Et, souligne-t-il, ces mesures sont perceptibles pour certains enseignants à travers les salaires des mois de mars et avril 2022. « Ce qui montre la volonté ferme du gouvernement de régler de manière progressive les problématiques soulevées dans ce secteur névralgique, malgré leur incidence financière considérable sur le budget de l’État. On peut également citer entre autres la réduction considérable des délais de traitement des dossiers d’intégration et d’avancement des enseignants ; une innovation qui mérite d’être saluée », se félicite Paul Atanga Nji.

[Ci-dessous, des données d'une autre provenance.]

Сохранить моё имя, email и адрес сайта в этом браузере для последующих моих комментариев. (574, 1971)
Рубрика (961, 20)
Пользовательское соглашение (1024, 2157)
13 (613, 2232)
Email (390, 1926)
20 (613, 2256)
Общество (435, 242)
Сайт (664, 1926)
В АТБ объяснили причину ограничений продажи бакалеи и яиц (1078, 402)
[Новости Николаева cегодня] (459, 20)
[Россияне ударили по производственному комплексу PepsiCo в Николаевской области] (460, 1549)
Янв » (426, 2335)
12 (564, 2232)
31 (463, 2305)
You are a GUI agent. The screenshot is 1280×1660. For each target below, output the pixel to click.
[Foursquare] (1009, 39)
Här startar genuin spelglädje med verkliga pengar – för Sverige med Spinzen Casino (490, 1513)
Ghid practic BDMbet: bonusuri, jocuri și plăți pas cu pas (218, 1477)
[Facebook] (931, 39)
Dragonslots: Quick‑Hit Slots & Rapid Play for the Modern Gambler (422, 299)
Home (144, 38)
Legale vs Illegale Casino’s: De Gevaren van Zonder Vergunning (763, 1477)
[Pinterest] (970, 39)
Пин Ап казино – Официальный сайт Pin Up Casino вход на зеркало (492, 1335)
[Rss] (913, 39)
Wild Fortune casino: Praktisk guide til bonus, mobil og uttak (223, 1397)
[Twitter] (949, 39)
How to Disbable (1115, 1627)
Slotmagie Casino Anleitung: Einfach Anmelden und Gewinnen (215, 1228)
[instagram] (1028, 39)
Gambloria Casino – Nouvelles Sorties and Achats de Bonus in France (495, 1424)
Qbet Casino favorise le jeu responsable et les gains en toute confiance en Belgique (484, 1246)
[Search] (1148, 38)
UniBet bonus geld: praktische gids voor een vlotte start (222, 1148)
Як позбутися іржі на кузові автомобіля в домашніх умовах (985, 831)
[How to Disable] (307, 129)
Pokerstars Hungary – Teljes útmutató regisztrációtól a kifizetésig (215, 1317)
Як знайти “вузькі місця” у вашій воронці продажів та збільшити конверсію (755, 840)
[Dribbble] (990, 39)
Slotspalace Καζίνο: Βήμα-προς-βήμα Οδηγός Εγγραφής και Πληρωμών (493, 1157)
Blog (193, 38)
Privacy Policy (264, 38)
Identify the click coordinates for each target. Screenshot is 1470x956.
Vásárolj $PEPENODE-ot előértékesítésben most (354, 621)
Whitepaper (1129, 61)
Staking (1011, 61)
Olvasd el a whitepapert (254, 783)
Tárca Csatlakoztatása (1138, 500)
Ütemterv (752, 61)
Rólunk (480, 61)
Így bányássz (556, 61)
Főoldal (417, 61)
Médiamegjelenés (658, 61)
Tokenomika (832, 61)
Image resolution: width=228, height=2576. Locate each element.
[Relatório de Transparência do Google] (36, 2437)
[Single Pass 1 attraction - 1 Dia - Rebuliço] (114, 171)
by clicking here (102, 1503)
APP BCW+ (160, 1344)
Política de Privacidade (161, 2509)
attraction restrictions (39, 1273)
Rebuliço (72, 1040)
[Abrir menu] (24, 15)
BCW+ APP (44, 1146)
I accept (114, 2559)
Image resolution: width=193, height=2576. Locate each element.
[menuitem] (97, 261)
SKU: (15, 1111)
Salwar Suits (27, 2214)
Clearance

Au cœur des revendications des enseignants demeure la signature de leur statut particulier élaboré depuis l’an 2000, et dont une copie revue et corrigée a été déposée cette année-même à la présidence de la République pour signature. De ce statut dépendra, en effet, la résolution de tous les autres problèmes posés par ces personnels de la fonction publique. Comme l’automatisation des avancements et des effets financiers aussi bien dans le secondaire que le primaire, ou encore le paiement des primes de logement dus aux personnels enseignants issus des six dernières promotions de l’Ecole normale supérieure (Ens) de Yaoundé. Une prime qui représente les 20% du salaire de base des enseignants. A côté de ces revendications, il y a l’accélération du traitement des dossiers d’intégration et la suppression du système du 1/3 érigé en norme depuis bientôt sept ans.

Filouterie

Le début de la vague de revendications des enseignants a été déclenché en février dernier. Dans un communiqué en circulation sur les réseaux sociaux, des enseignants appellent à une grève du 9 au 13 mai prochain dénonçant ce qu’ils qualifient de filouterie du gouvernement « qui ne veut manifestement pas résoudre les problèmes soulevés depuis février par les enseignants relevant du ministère des Enseignements secondaires. »
En rappel, l’ordre de Paul Atanga Nji aux gouverneurs fait suite à la menace brandie il y a quelques jours par la ministre des Enseignements secondaires, Pauline Nalova Lyonga qui a exigé des patrons des établissements de cet ordre d’enseignement qu’ils lui fassent parvenir les listes et noms des personnels enseignants qui continuent de bouder les cours.